アイネクライネナハトムジーク

2014年10月04日「アイネクライネナハトムジーク」を読みました。

  • 感想 <アイネクライネナハトムジーク>

    • 【このページはネタバレを多く含みますので、未読の方はご注意ください】

      ----------------------------------------------------------------------------------------
      「アイネクライネナハトムジーク」
      この本の帯には、こう書いてあります。

      -------------------------------------------------------------
       ごく普通の人たちが巻き起こす、小さな奇跡の物語。
      -------------------------------------------------------------

      わたしには、伊坂幸太郎さんが奇跡を起こしてくれたように思いました。

      あとがきによると、
      ミュージシャンの斉藤和義さんから作詞を依頼されたことから始まったという
      「アイネクライネ」と「ライトヘビー」の2話。
      そこから膨らんだ「ドクメンタ」「ルックスライク」「メイクアップ」の3話。
      これらの5話は、すでに発表されているお話です。
      そこに、最後の「ナハトムジーク」の書き下ろしが加えられたのが、この本です。

      この6話目の「ナハトムジーク」が、伊坂さんが起こした奇跡だと感じるのです。
      というのも、それまでの5話に出てくる登場人物のほとんどを登場させ、
      なおかつ、それぞれの話のエピソードを盛り込んで、
      うまーくうまーくつなげているのですから。
      なんという収束力でしょう。ほんと奇跡です。ミラクルです。

      読んだ後、ぜーんぶがつながっている感がすごく心地よくて、
      ほんわかした気持ちになったのですが、
      いざ、じゃ、誰がどうつながっていたかをきちんと説明せよと言われると
      うーん、いろいろありすぎて・・・・答えることができません、となります。
      そこで、紙に書きだしてみようとトライしてみたら、
      これが、もう迷路のような、パズルのような、どうしてもひとつの絵にならないのです。
      そうなると余計に意地になってしまって。うふふふ。
      登場人物の相関図を作ってみることにしました。
      それが、こちらです。よかったらご覧くださいませ。

      一部、わたしの想像も含まれておりますので、その点はご容赦ください。

      ----------------------------------------------------------------------------------------

      愉しいお話をありがとうございました。
      伊坂幸太郎様。


      ----------------------------------------------------------------------------------------

      このページに関する感想等はブログ「紙飛行機文庫」のコメント欄をご利用くださいませ。
      このページに書ききれなかった感想などを、ブログに書いています。
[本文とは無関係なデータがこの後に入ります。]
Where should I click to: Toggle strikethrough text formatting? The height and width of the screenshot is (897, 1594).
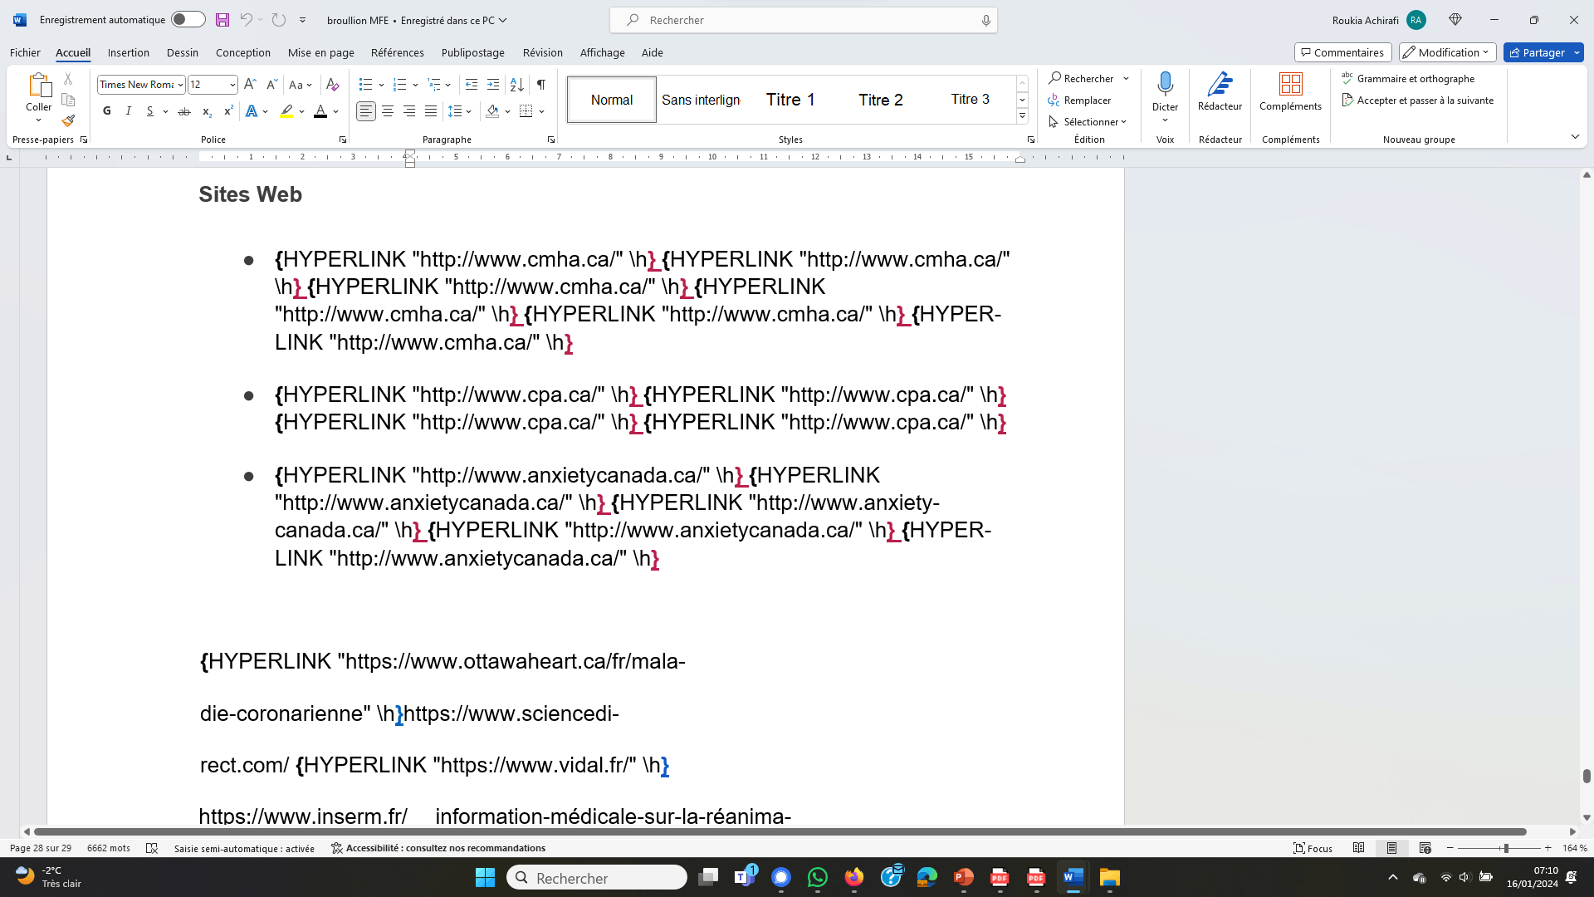click(x=184, y=111)
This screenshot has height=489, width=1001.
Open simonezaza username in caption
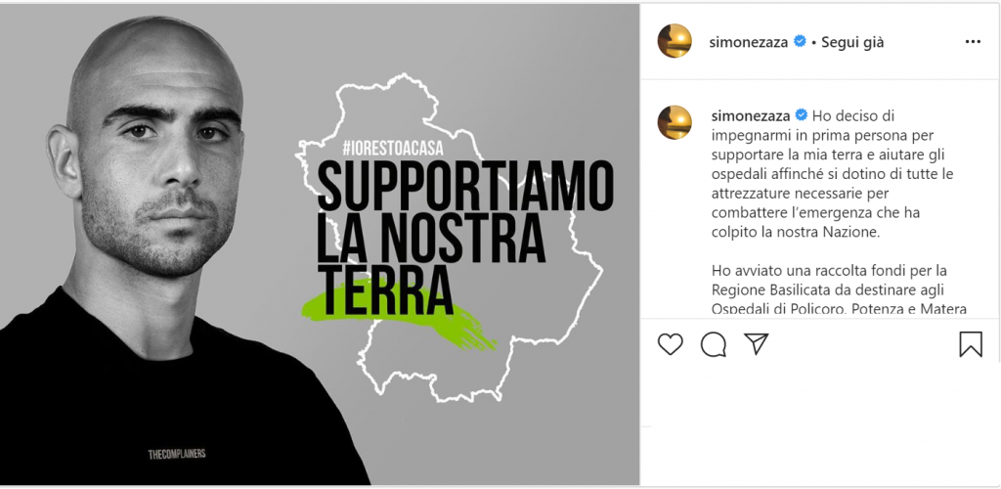click(x=751, y=115)
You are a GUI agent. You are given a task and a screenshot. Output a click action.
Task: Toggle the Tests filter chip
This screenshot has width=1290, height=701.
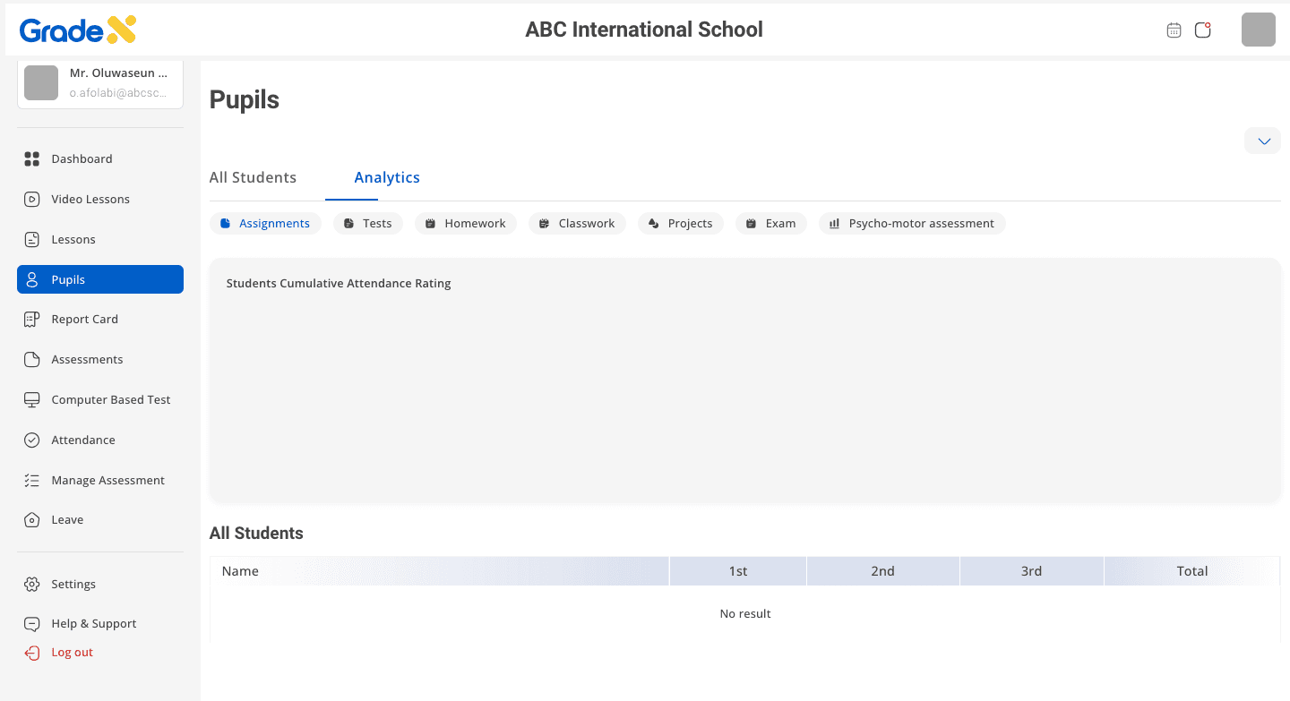coord(367,223)
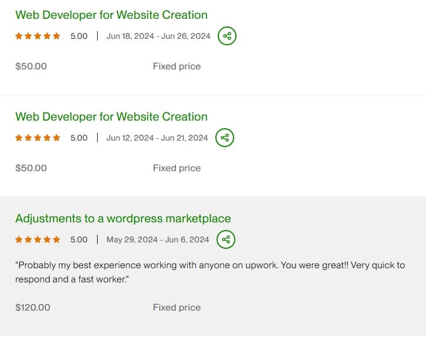Click 'Fixed price' label on Jun 12 job
Viewport: 426px width, 340px height.
(177, 168)
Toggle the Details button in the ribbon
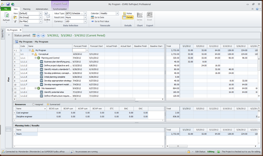263x156 pixels. pos(128,17)
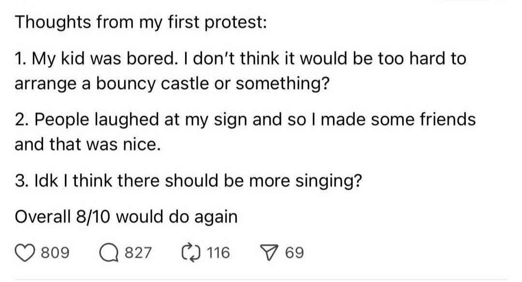Click the text 'and that was nice.'
The image size is (522, 282).
click(x=88, y=144)
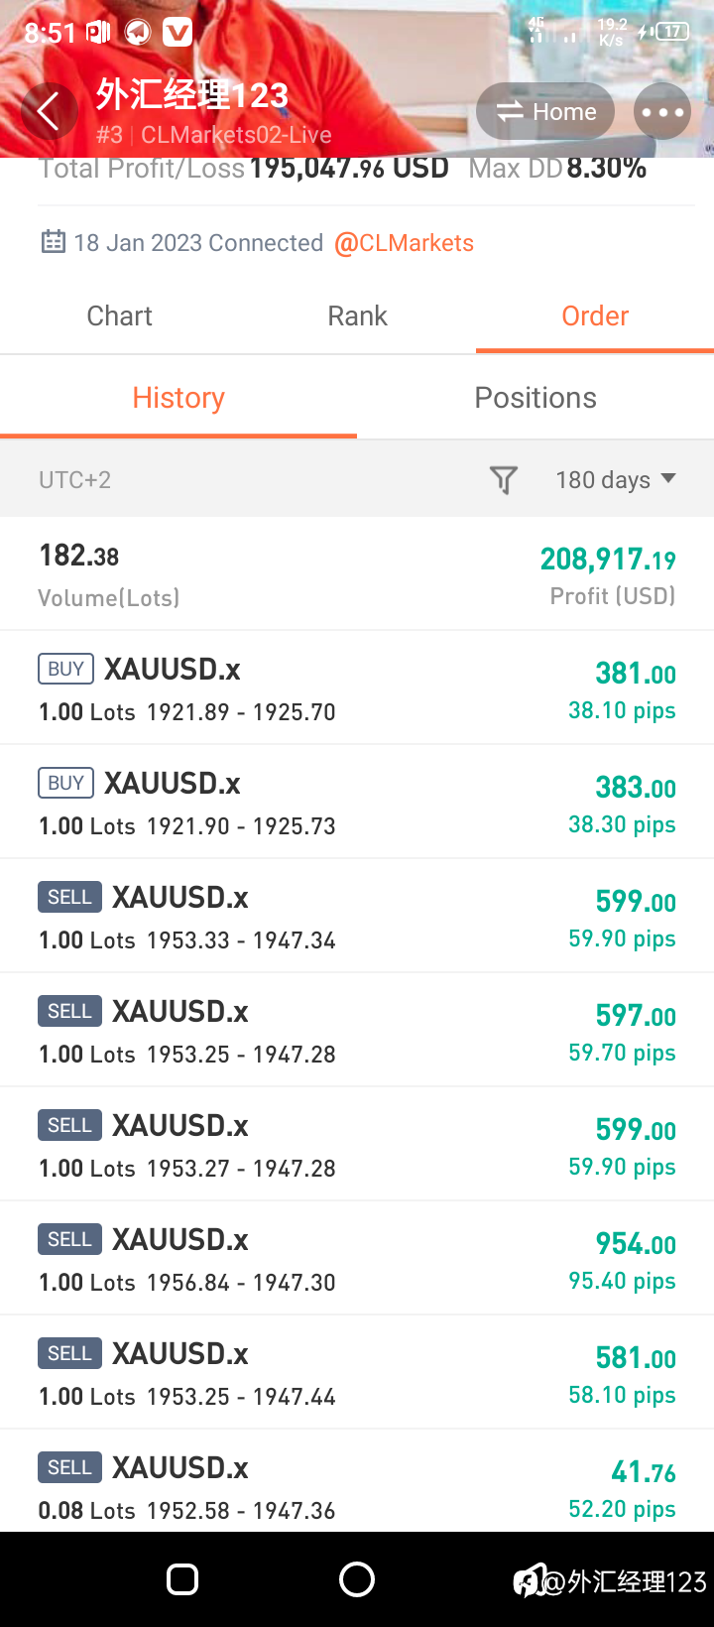Open the Positions sub-tab

point(536,398)
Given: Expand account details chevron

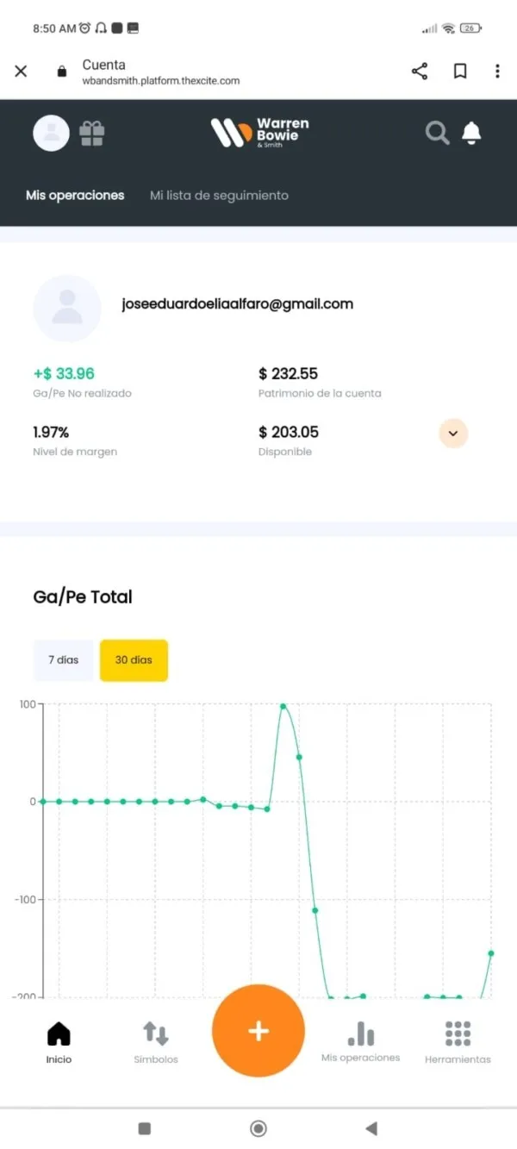Looking at the screenshot, I should [x=453, y=433].
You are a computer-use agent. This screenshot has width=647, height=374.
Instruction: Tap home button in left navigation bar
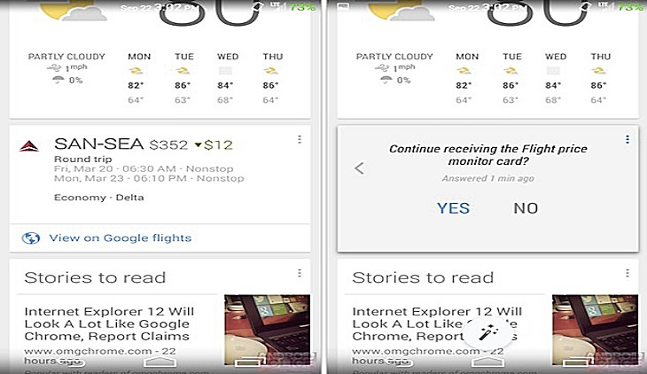click(x=160, y=362)
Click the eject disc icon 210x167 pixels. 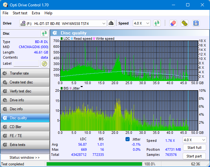[111, 23]
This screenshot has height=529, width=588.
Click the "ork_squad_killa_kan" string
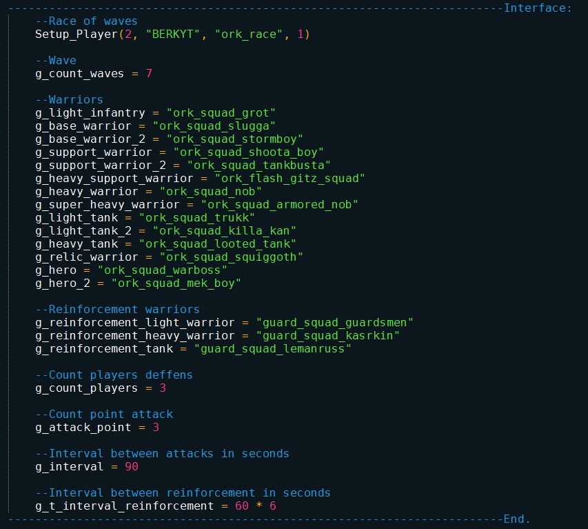pyautogui.click(x=224, y=231)
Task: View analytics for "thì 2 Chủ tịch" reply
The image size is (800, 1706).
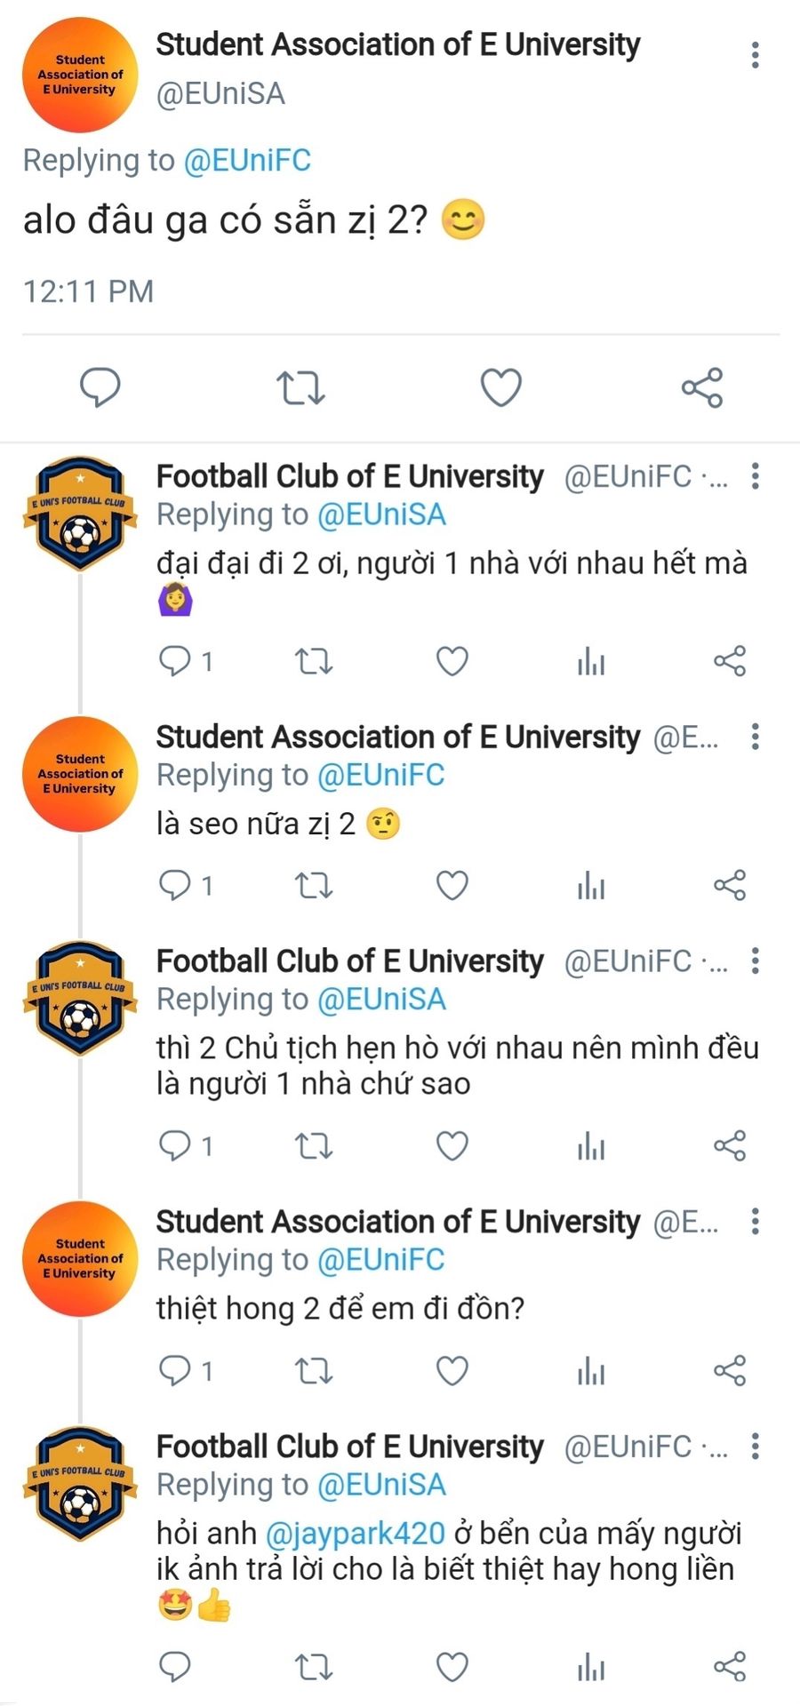Action: 591,1146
そちらもどうぞ。



  • あらすじ <アイネクライネナハトムジーク>

    • 「アイネクライネナハトムジーク」
      モーツァルトが作曲した作品の中でも有名な「小夜曲」をドイツ語で
      「アイネ・クライネ・ナハトムジーク」と言います。
      直訳すると「ある、小さな、夜の曲」です。(P27より)

      「アイネクライネ」の中で、織田由美が
      「出会いとは、後で思い返してわかるもの」だと言います。
      それは、小さく聞こえてくる、夜の音楽みたいだと。

      この本は、6編の短編が収録されています。
      それぞれ「出会い」がキーワードになっています。
      恋の相手だったり、結婚相手だったり、5年に一度会う人だったり、
      復讐の相手だったり、懐かしい昔の恋人だったり。

      この出会いがあってよかった、
      登場人物たちは皆、そう思っていることでしょう。
      そういうお話でした。

      -----------------------------------------------------------------
       「アイネクライネ」  
         マーケットリサーチ会社の佐藤が、街頭アンケートをする話

       「ライトヘビー」
         美容師の美奈子が、客の香澄から弟を紹介される話

       「ドクメンタ」
         5年ごとの自動車運転免許の更新で、藤間が毎回、同じ女性と出会う話

       「ルックスライク」
         朱美が、いつか自分がサプライズをする側になってみたいと思っていた話

       「メイクアップ」
         高校時代にいじめられていた結衣が、いじめっ子に再会する話

       「ナハトムジーク」
         中学生が、ボクシングの元チャンピオンを応援する話

      ----------------------------------------------------------------

  • 好きな言葉 <アイネクライネナハトムジ―ク>

    • 「アイネクライネナハトムジーク」
      この小説の中にも、いい言葉だなぁと思うフレーズがありました。
      それを、ここに残しておきたいと思います。


      --------------------------------------------

      自分の仕事が一番大変だ、
      と考えるような人間は好きではなかった
                     P13
      「アイネクライネ」
      佐藤の言葉です。


      そうですよね。
      世の中、みんな仕事を分担しているんですもの。
      それがわかっていない人を、わたしも好きではありません。


      --------------------------------------------

      後になって『あの時、あそこにいたのが彼女で本当に良かった』
      って幸運に感謝できるようなのが、一番幸せなんだよ
             P23
      「アイネクライネ」
      織田一真の言葉です。


      「俺、出会いがないって理由が一番嫌いなんだよ」という織田一真です。

      「外見も性格もよく、年齢もそこそこで、しかもなぜか彼氏がいない女が目の前に現れ、
      その女がおまえのことを気に入って、できれば趣味も似ていればいいな、なんてありえねえ」
      「ドラえもんが僕の机から出てこないかな」っていうのと同じだと言います。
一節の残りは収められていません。